A March for Science took place on 22 April 2017. From speaking with members at the 2017 Aquatic Sciences Meeting, we know that many of you planned to participate in the March. The March grew from concerns about attempts to silence science in the United States. While the main march took place in Washington, D.C., >360 satellite events were held across the U.S. and the globe. As the ASLO Public Policy Committee noted in their 20 January letter “We need to step up our efforts at a bottom-up approach to making sure science has its place in policymaking decisions.” We believe the March for Science provided an unprecedented opportunity for our members across the globe to show support for science and its role in society. The core principles of the March are:
- Science serves the common good. Science is a process, not a product — a tool of discovery that allows us to constantly expand and revise our knowledge of the universe.
- Cutting-edge science education. We support science education that teaches children and adults to think critically, ask questions, and evaluate truth based on the weight of evidence.
- Open and honest science communication and inclusive public outreach. Gag rules on scientists in government and environmental organizations impede access to information that is a public right.
- Diversity and Inclusion in STEM. Our scientific community is best served by including voices and contributions from people of all identities and backgrounds.
- Evidence-based policy and regulations in the public interest. Political decision-making that affects the lives of Americans and the world at large should make use of peer-reviewed evidence and scientific consensus, not personal whims and decrees.
- Funding for scientific research and its applications. De-funding and hiring freezes in the sciences are against any country’s best interests.

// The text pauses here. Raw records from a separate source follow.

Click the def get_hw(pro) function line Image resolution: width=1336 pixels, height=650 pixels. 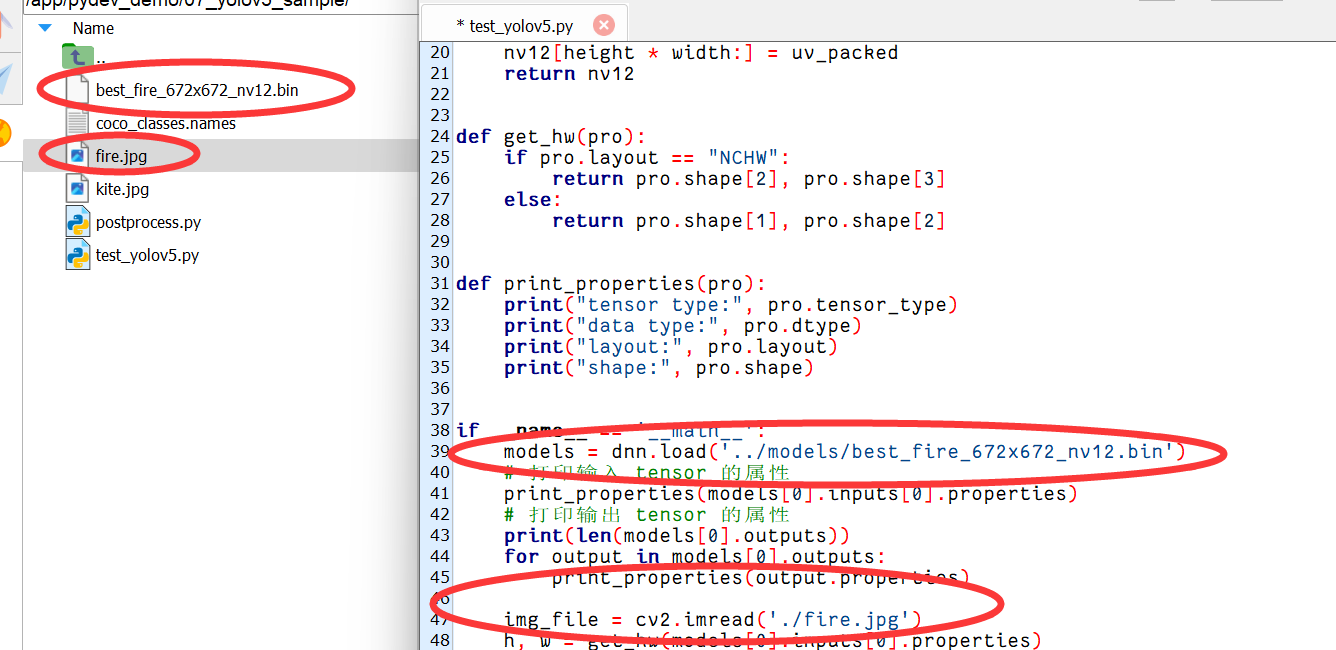(550, 137)
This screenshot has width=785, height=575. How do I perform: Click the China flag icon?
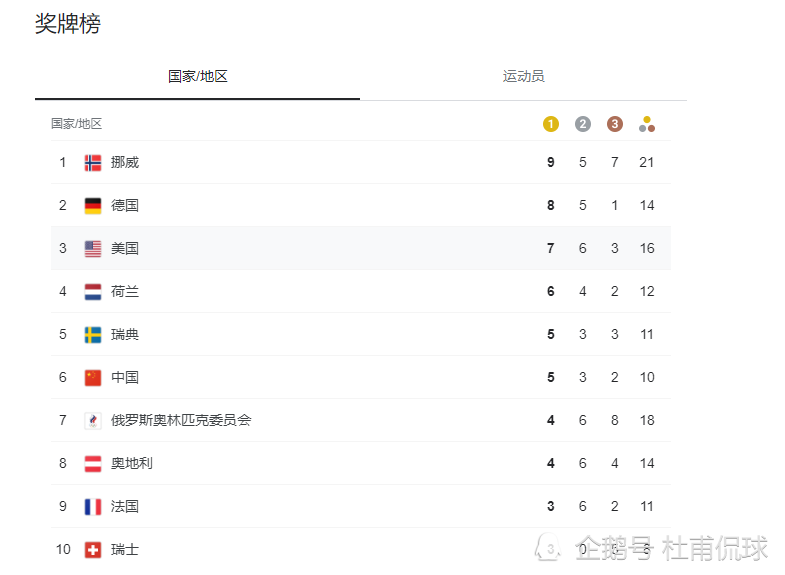click(x=93, y=377)
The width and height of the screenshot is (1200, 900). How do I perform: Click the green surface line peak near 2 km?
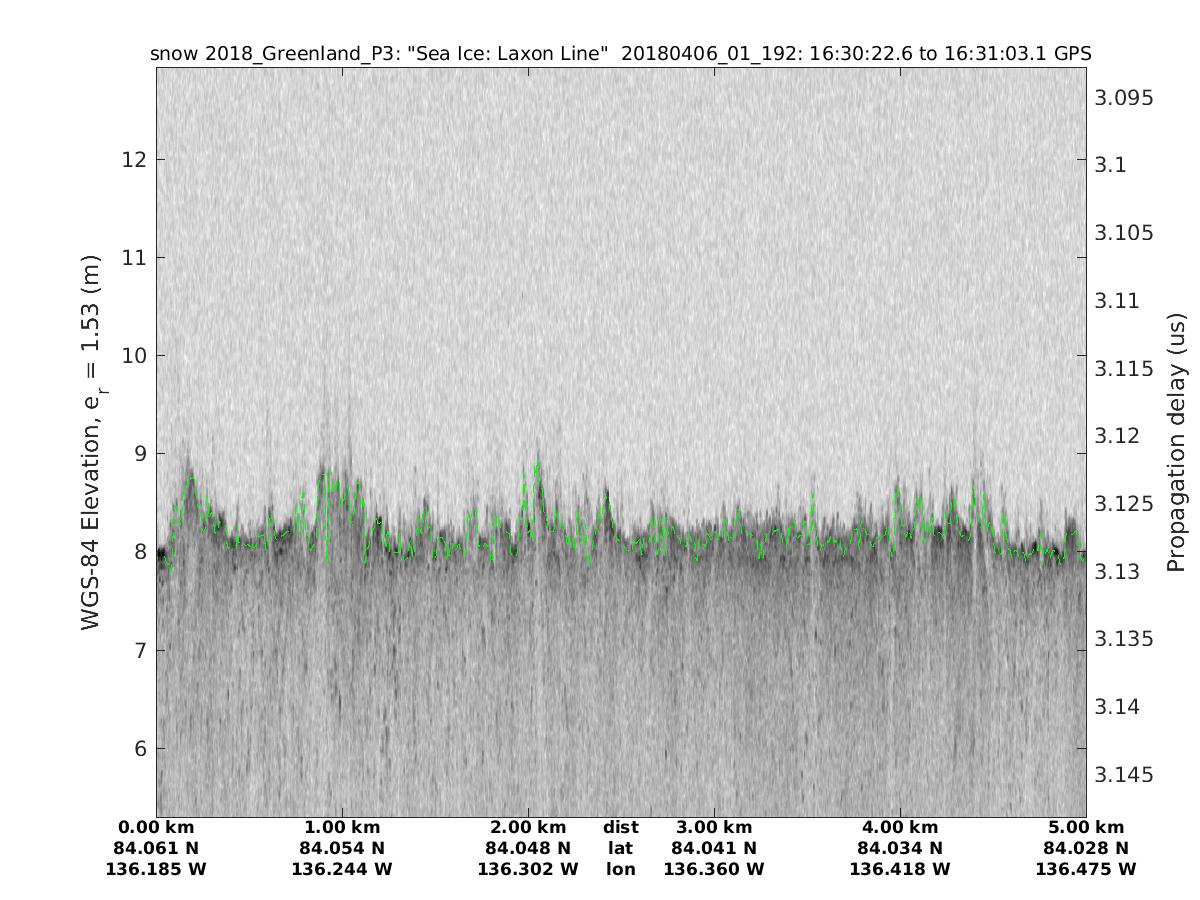coord(537,464)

On 26 February, the ASLO Board of Directors voted to endorse the March for Science. ASLO’s endorsement is based on the principles of the March as summarized above. As stated in ASLO’s policy on policy, ASLO does not engage in partisan politics. Standing up for science – as a process and an input to policy – should not be a partisan issue, either in perception or reality. Attacks on science have come from all parts of the political spectrum. Similarly, attacks on science have not been limited to the United States; Canada, Australia and others have also seen attempts to muzzle scientists and dismantle research programs in recent years. With its many satellite marches, we believe the March for Science provided an opportunity for the ASLO community to stand with our colleagues from other disciplines and stand up for science. As we said in January, facts don’t speak for themselves; we must speak for them. We also need to stand up for them and the process through which we make scientific discoveries.